Given that the Manhattan distance between any two points is,

$$$ |x_1 -x_2| + |y_1 - y_2| = d $$$

It's similar to adding two positive values whose sum is $$$d$$$. So, if we consider a point $$$(x,y)$$$ , then points that are at a distance $$$d$$$ from it are in the following form:

$$$ (x , y+d) , (x+1, y+d-1), ..... (x+d,y)$$$

There could be more such sets of values if we consider adding $$$\pm d$$$ to $$$x$$$ or $$$y$$$.

If we look at the above set of points, all those points lie on a straight line with slopes $$$1$$$ and $$$-1$$$. This means considering a point $$$(x,y)$$$ , all the points that are at an equal Manhattan distance $$$d$$$ will form a square rotated by $$$45^\circ$$$ around it as a center.

Let's analyze this square, ABCD.

If we look at the square and select points A and B, then any point lying on the opposite side of the square CD will be at a Manhattan distance of $$$d$$$.

We will use this to solve the given problem.

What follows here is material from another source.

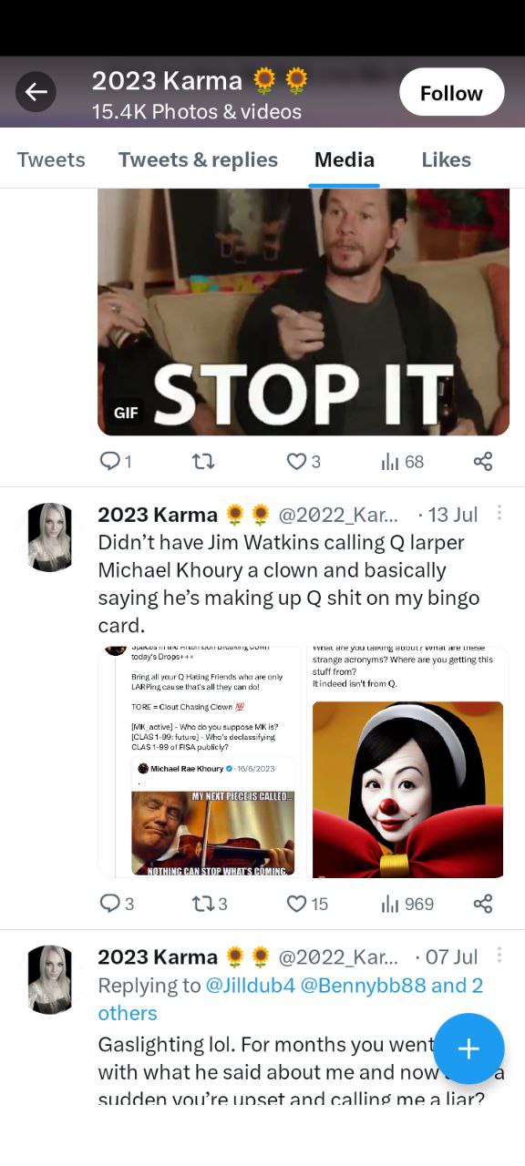Reply to the STOP IT GIF tweet
Image resolution: width=525 pixels, height=1166 pixels.
pyautogui.click(x=116, y=462)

If we transform the square by rotating it $$$45^\circ$$$ and scale it so that the sides become parallel to the axis, then all the vertical lines will reflect $$$x+y = d$$$ and all the horizontal lines will reflect $$$y-x = d$$$

Now, Lets consider

$$$ X = (x+y) , \space Y = (y-x)$$$

so each point can be represented as

$$$(x+y, y-x)$$$

Now, the line parallel to $$$X$$$ at a distance of $$$\pm d$$$ will be $$$X\pm d$$$, same goes with $$$Y$$$

Lets maintain three maps to represent the coordinates are their indexes,


type point struct {
    x,y int
}

X := map[int][]int{}
Y := map[int][]int{}
imap := map[point]int{}

$$$X[i] =$$$ list of all $$$Y_j$$$ lying on the line $$$X = i$$$
$$$Y[i] =$$$ list of all $$$X_j$$$ lying on the line $$$Y = i$$$
$$$imap[{x,y}] =$$$ index of point $$$(x,y)$$$

Transform all Points


for p:=1 ; p<=n; p++ {
            var pnt point
            fmt.Scan(&pnt.x, &pnt.y)
            temp := pnt.x
            pnt.x = pnt.x + pnt.y
            pnt.y = pnt.y - temp // y - x
            imap[pnt] = p
            X[pnt.x] = append(X[pnt.x], pnt.y) // x+y lines, vertical after rotation
            Y[pnt.y] = append(Y[pnt.y], pnt.x) // x-y, horz 
}

// sort to make the future search easier
for _,v := range X {sort.Ints(v)}
for _,v := range Y {sort.Ints(v)}

Check for Squares to select ABC

Lets start checking with left & right squares at the bottom formed with $$$Y-d$$$

For each point $$$(x,y)$$$ we need $$$(x,y-d)$$$ and a point between $$$[x+d, y , x+d,y-d]$$$


if _,there := imap[point{pnt.x, pnt.y - d}]; there {
                // check for C
                C_y := lower_bound(X[pnt.x+d], pnt.y-d)
                if (C_y != nil && *C_y <= pnt.y) {
                    fmt.Println(imap[point{pnt.x, pnt.y}], imap[point{pnt.x, pnt.y-d}],imap[point{pnt.x+d, *C_y}]) // A 
                    found = true
                    break 
                }

                C_y = lower_bound(X[pnt.x-d], pnt.y-d)
                if (C_y != nil && *C_y <= pnt.y) {
                    fmt.Println(imap[point{pnt.x, pnt.y}], imap[point{pnt.x, pnt.y-d}],imap[point{pnt.x-d, *C_y}]) // A 
                    found = true; break;
                }
           }

We should also check for squares to the top i.e $$$Y+d$$$


if _,there := imap[point{pnt.x - d, pnt.y}]; there {
                // check for C
                C_x := lower_bound(Y[pnt.y+d], pnt.x-d)
                if (C_x != nil && *C_x <= pnt.x) {
                    fmt.Println(imap[point{pnt.x, pnt.y}], imap[point{pnt.x-d, pnt.y}],imap[point{*C_x, pnt.y+d}])
                    found = true; break;
                }
                C_x = lower_bound(Y[pnt.y-d], pnt.x-d)
                if (C_x != nil && *C_x <= pnt.x) {
                    fmt.Println(imap[point{pnt.x, pnt.y}], imap[point{pnt.x-d, pnt.y}],imap[point{*C_x, pnt.y-d}])
                    found = true; break;
                }
           }

And, We are done!!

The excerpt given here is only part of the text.